Schließlich folgte auch ein Großhandel, denn bald stellte sich heraus,
dass die ursprüngliche Philosophie, nur Ware aus eigener Erzeugung und
Weiterverarbeitung zu vertreiben, den Wünschen der Kunden nicht gerecht
werden konnte. Die steuerliche Seite wiederum ließ nicht zu, dass die
Genossenschaft auch als Importeur fungierte. Der Großhandel Biogros
wurde gegründet (1992). "Der Weg der Ware sollte dadurch jedoch nicht
anonym werden", betont Schanck. Die Regionalität, die Gebundenheit der
Ware an die Höfe und damit eine möglichst hohe Transparenz für den Konsumenten
sollte erhalten bleiben. "Nur eine starke Marke und die Beteiligung
der Basis, sprich der Bauern, auch an den Entscheidungsprozessen, konnte
dies gewährleisten." Diese Strategie steht heute noch im Vordergrund
der Bemühungen. "Ein Markenimage lässt sich am besten in eigenen Geschäften
aufbauen und so weit entwickeln, dass die Marke auch für andere Geschäftsformen
interessant wird." So geschah es mit der Marke BioG, die mittlerweile
auf etwa 200 Produkten, frisch wie trocken, in den sieben Naturata-Geschäften
zu finden ist; aber nicht nur dort, sondern auch in den Hypermarchés
der einzigen nationalen Lebensmittelkette Luxemburgs namens Cactus.

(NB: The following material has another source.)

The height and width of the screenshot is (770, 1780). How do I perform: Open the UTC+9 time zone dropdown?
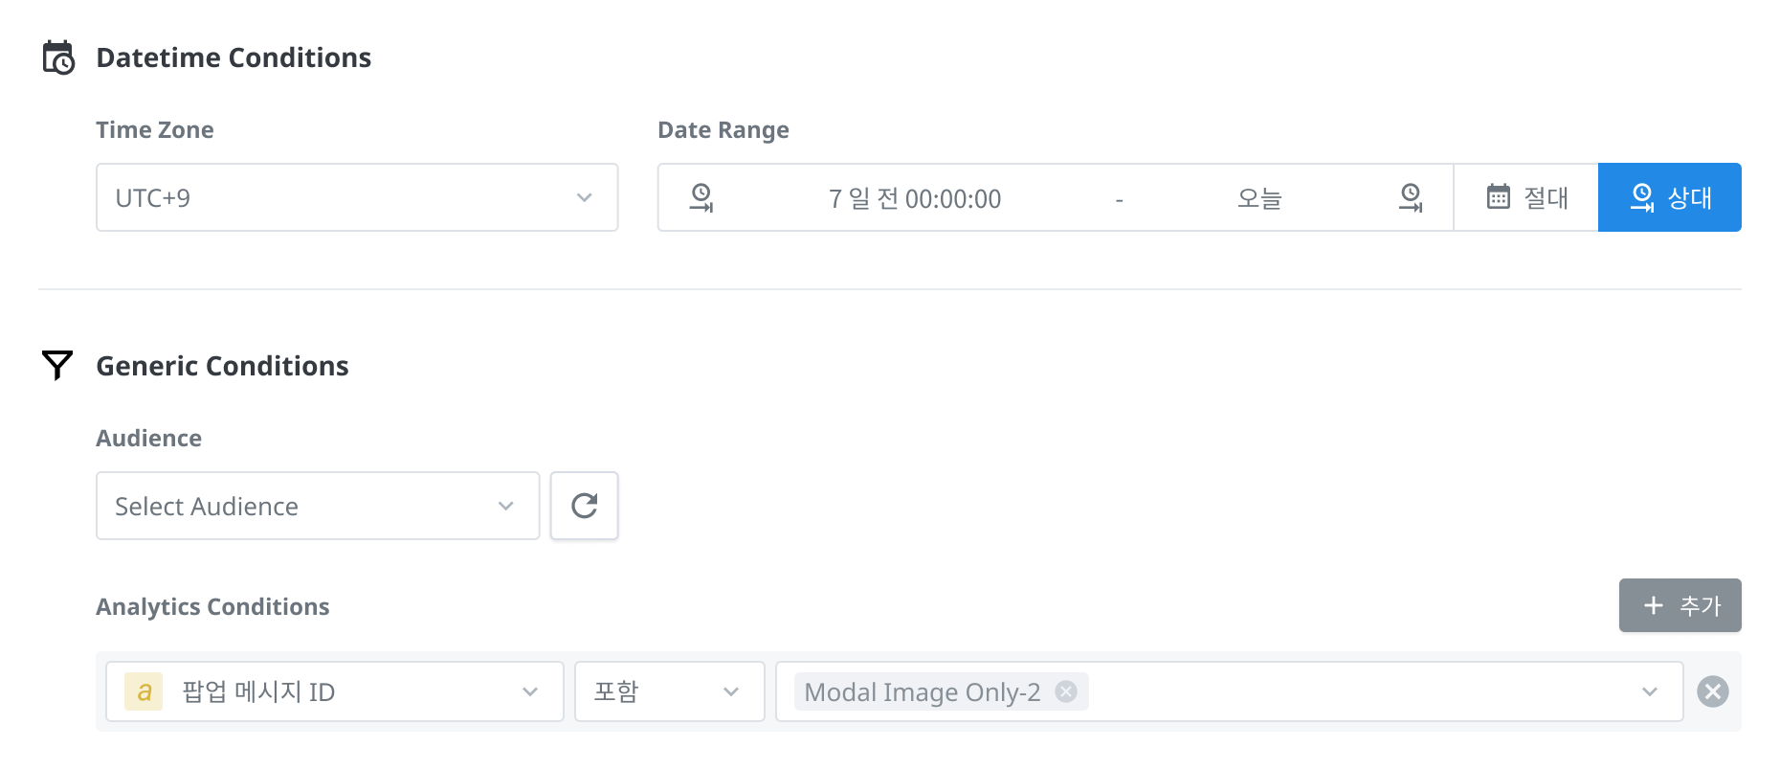click(x=357, y=197)
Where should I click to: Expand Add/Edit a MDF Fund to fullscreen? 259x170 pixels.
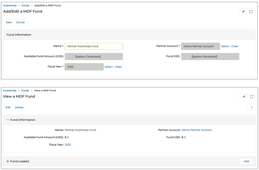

Mit 100.000 bis 120.000 Kunden pro Woche im Hauptgeschäft am westlichen
Rand der Stadt Luxemburg und 18 anderen Filialen deckt der Konzern etwa
fünfzig Prozent des gesamten luxemburgischen Lebensmittelumsatzes.
Bis die Bio-Ware allerdings ab 1994 in den Cactus-Regalen stand, war
ein intensiver Abstimmungsprozess zu leisten, um den Boden für den Verkauf
der Fachhandelsmarke Demeter im konventionellen Umfeld vorzubereiten.
Die erste Anfrage des Konzerns nach Demeter-Produkten hatte Schanck
vehement abgelehnt. Heute sind es gut 1.000 Bio-und Demeter-Produkte,
die bei Cactus stehen; nicht alle werden von Biogros geliefert. Doch
es werden beträchtliche Mengen umgeschlagen, eine halbe Tonne Bio-Möhren
täglich, Brot und Backwaren machen 12 Prozent des Bäckerei-Umsatzes
aus, Obst und Gemüse sechs Prozent dieser Abteilung. Die Preise, so
ist es vertraglich festgehalten, liegen nicht unter Fachhandelsniveau.
Weitere Bedingungen sind entsprechende Werbung für die Bio-Linie und
die Zusammenkunft aller Beteiligten in einer regelmäßigen Gesprächsrunde.